I thought of his abundant goodness to me. He had bought me for Amoda and promised me a house in Zanzibar. And there was all that had happened with the Manyuema at Nyangwe, the way he had grieved for those poor women, and his vow that he would write in letters of fire to tell the world all that he had seen. It was all too much.
Was this worth all of this trouble? Was he worth it? What were we doing, taking a father to his children when he had let one of those children die? His poor small baby had spent so few years on this earth, but perhaps it was as well because it sounded as though Bwana Daudi had been no better than a slave in his own country.
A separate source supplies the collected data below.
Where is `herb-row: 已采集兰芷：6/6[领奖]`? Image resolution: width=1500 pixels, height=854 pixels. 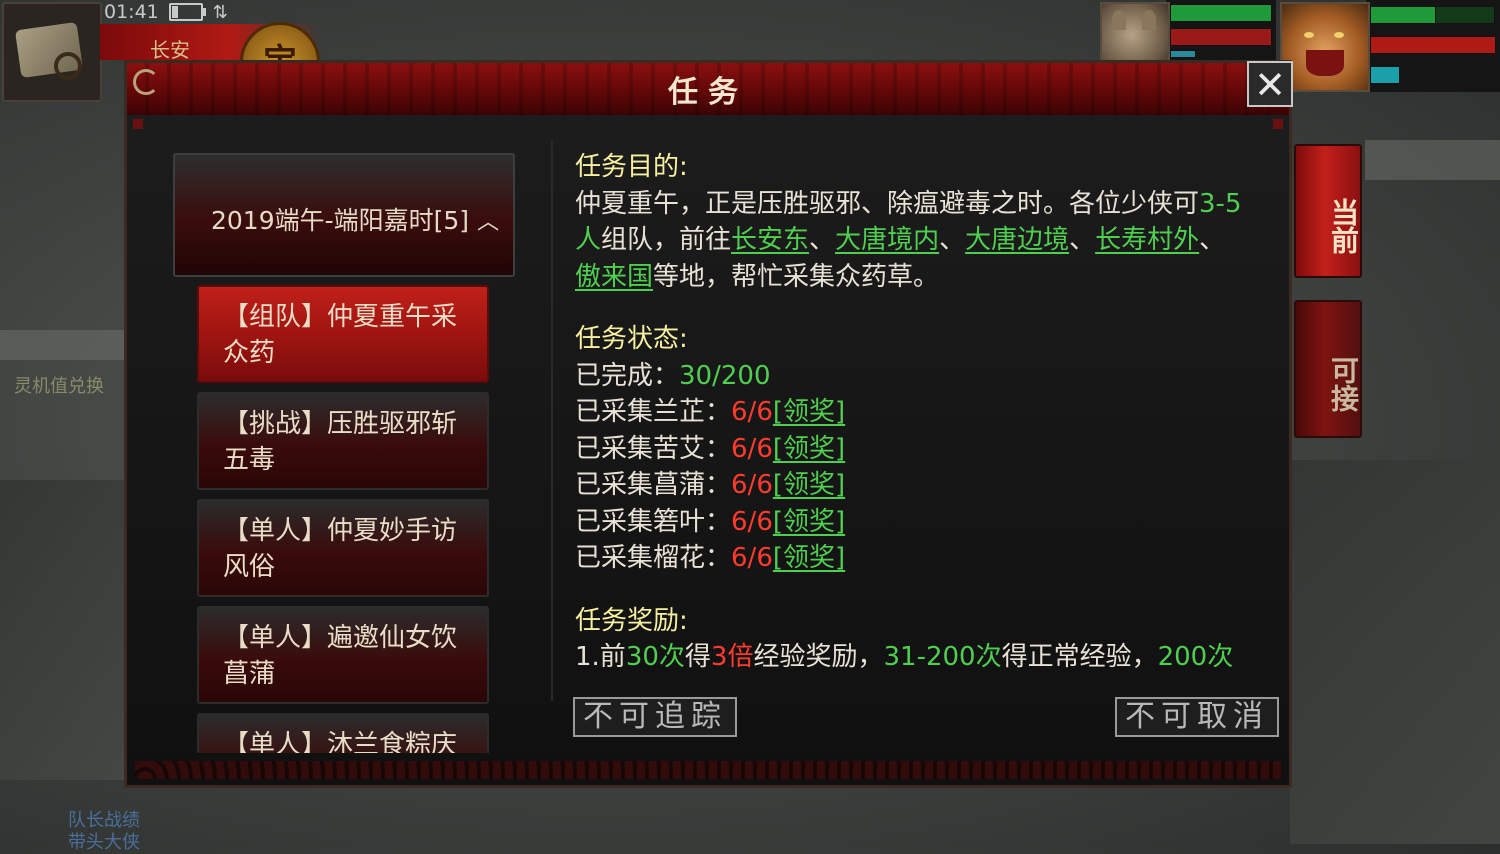
herb-row: 已采集兰芷：6/6[领奖] is located at coordinates (911, 412).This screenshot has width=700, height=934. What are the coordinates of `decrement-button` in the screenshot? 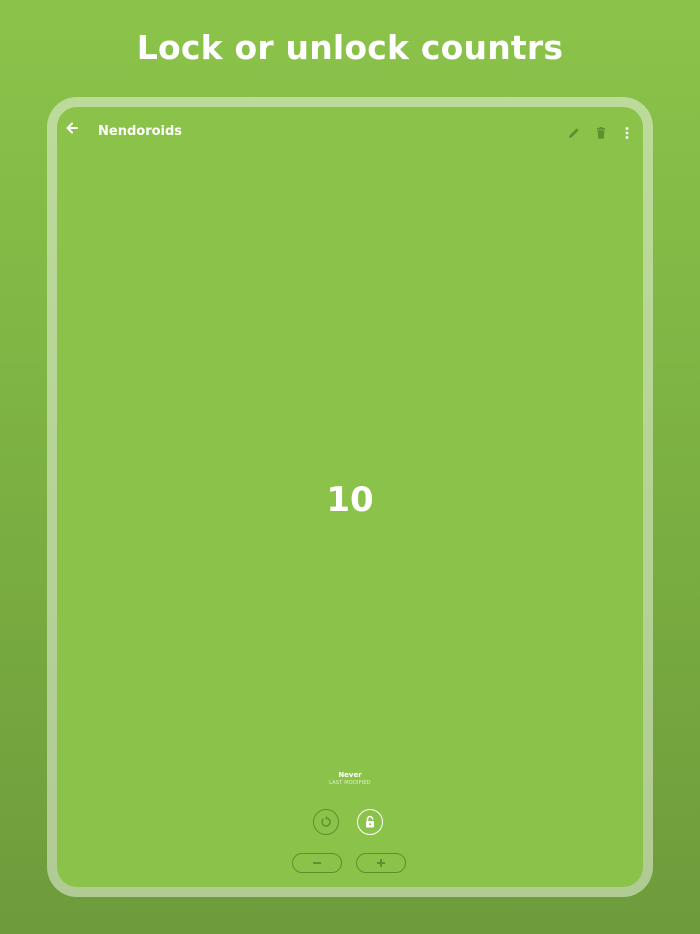 It's located at (317, 863).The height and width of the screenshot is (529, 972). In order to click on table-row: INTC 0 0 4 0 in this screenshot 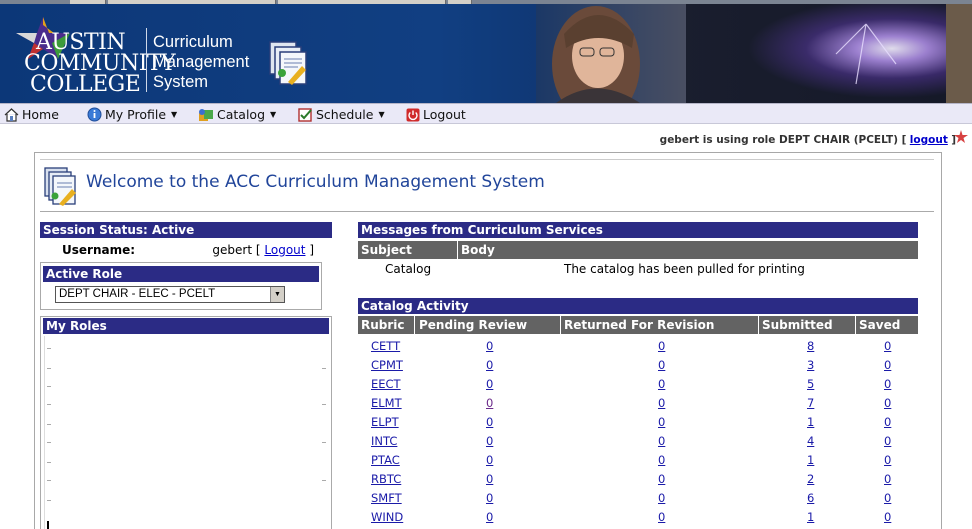, I will do `click(638, 440)`.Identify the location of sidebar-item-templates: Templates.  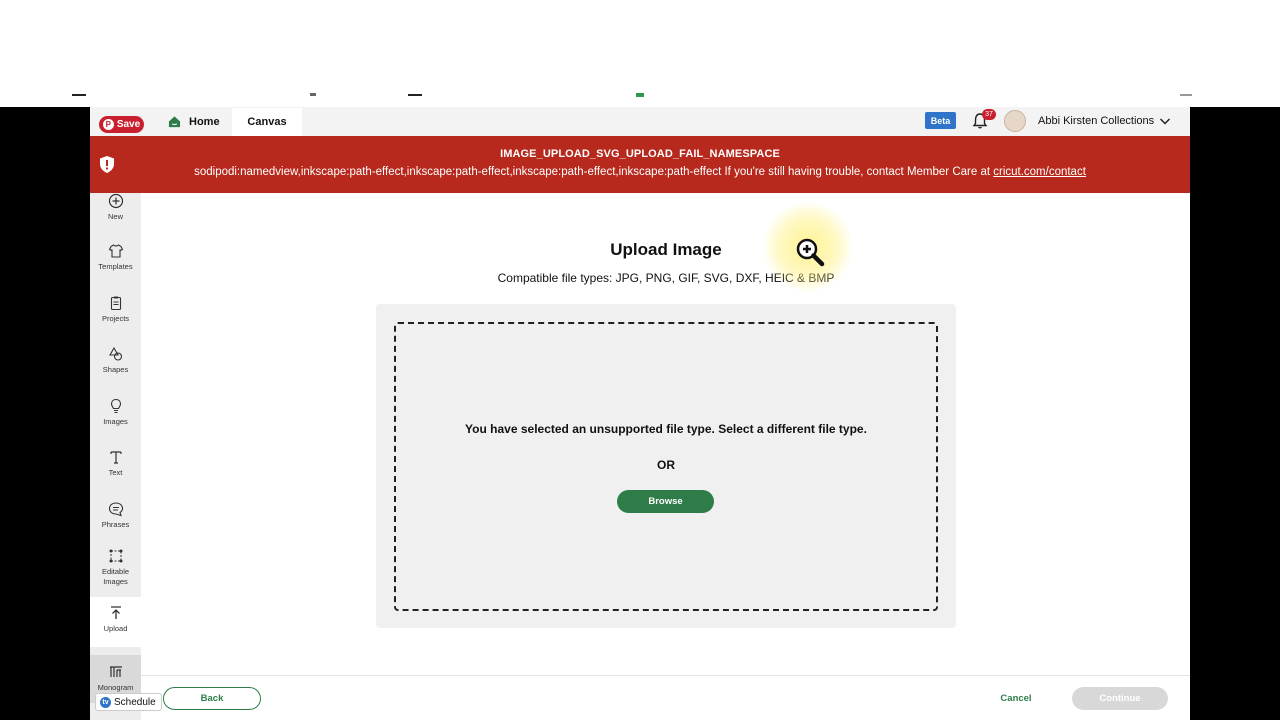
(116, 263).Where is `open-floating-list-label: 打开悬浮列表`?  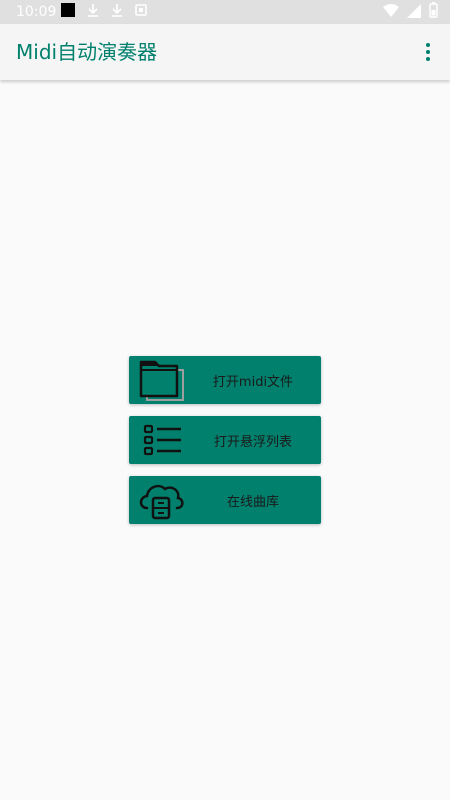
open-floating-list-label: 打开悬浮列表 is located at coordinates (252, 442).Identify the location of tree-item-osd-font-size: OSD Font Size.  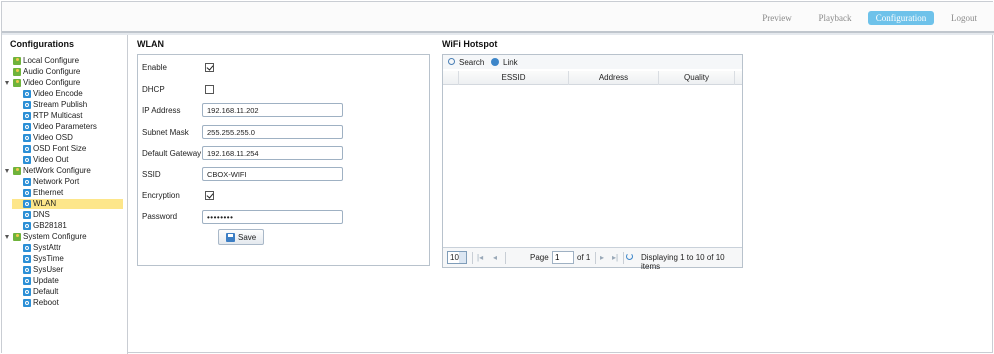
(62, 149).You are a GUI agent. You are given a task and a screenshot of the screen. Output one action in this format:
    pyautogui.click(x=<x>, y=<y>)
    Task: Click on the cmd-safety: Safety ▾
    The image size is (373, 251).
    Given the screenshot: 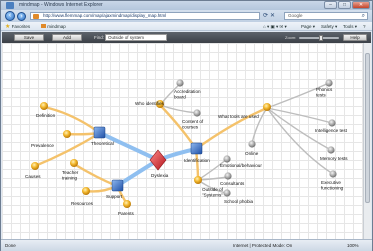 What is the action you would take?
    pyautogui.click(x=329, y=26)
     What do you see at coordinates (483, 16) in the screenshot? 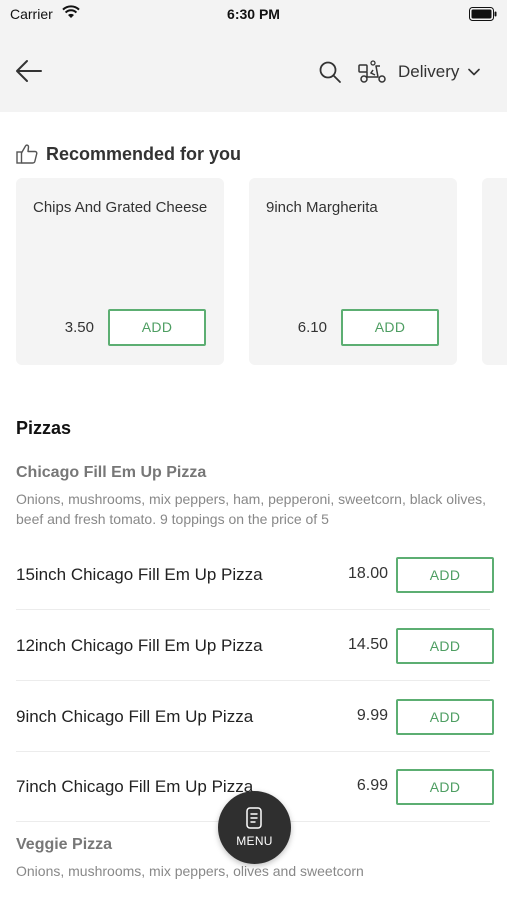
I see `battery-icon` at bounding box center [483, 16].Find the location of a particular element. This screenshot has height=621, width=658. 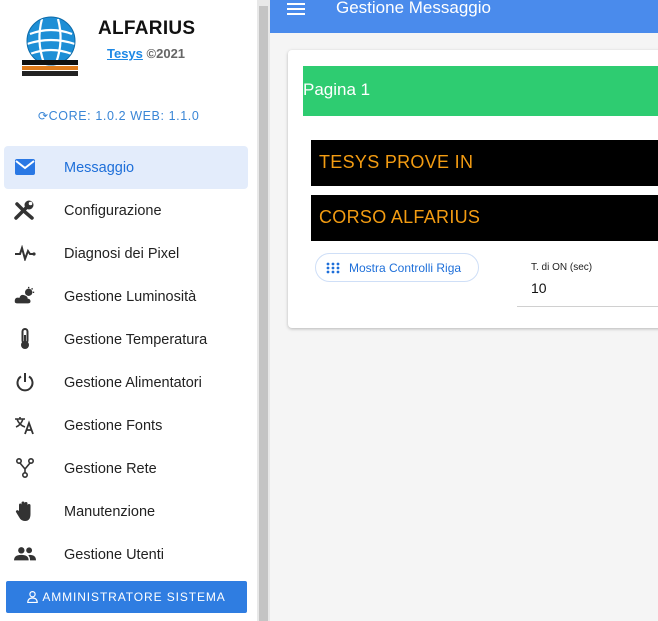

pulse-icon is located at coordinates (25, 253).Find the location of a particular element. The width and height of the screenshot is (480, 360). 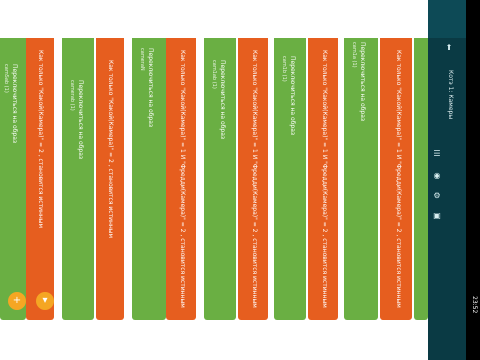

block-label: Переключиться на образ camSab (1) is located at coordinates (10, 104).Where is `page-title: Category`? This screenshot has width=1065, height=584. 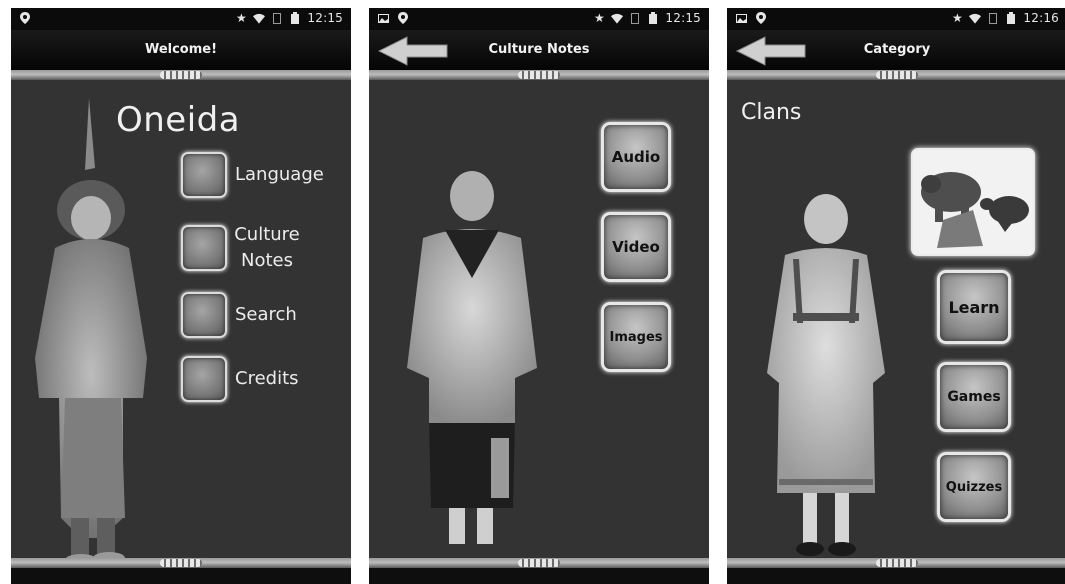 page-title: Category is located at coordinates (897, 50).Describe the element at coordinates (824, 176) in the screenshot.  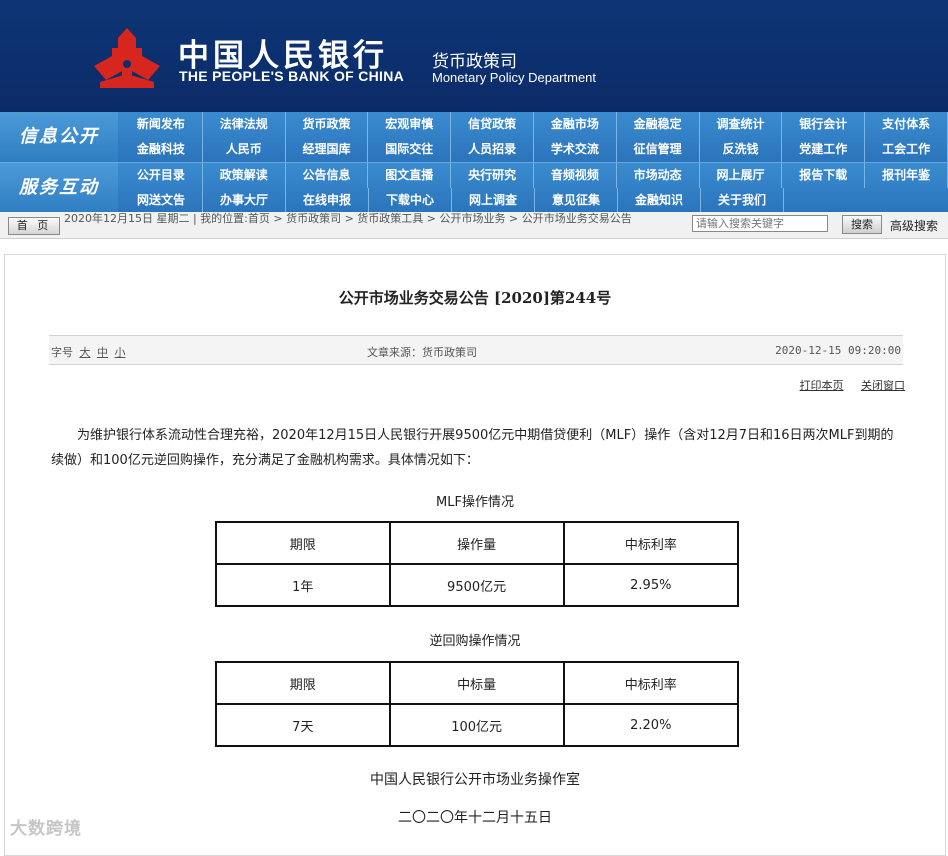
I see `nav-item-report-download: 报告下载` at that location. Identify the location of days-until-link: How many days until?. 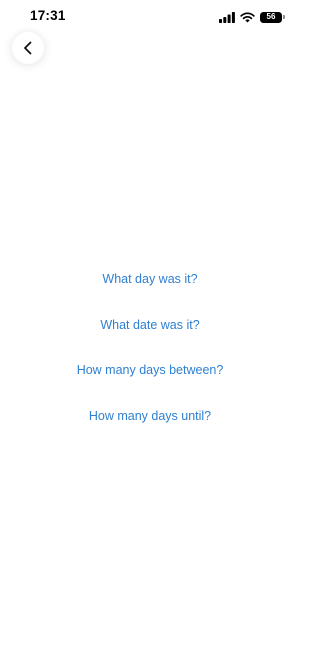
(150, 416).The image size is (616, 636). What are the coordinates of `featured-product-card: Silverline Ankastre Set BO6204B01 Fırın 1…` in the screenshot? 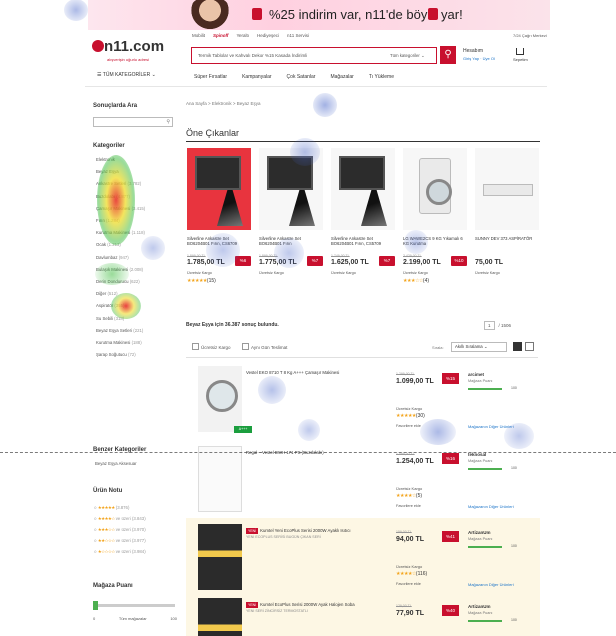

My mother, Zafrene, told me once that the good things that grow from the ground come from the good thoughts of people who are buried, and the evil things come from the evil thoughts. That is why there is a mix of good and evil things in the world. I do not know whether she believed that or if it was just a story to tell children. But as I passed the tree where his heart and inside things lay that evening, I felt glad that we were taking most of him away to be buried in his own land. Whatever evils were in him would flourish in the soil of his own place. I thought of all the unknown things that lay ahead of us, and for the first time since I had persuaded the men to take Bwana Daudi home, I felt afraid.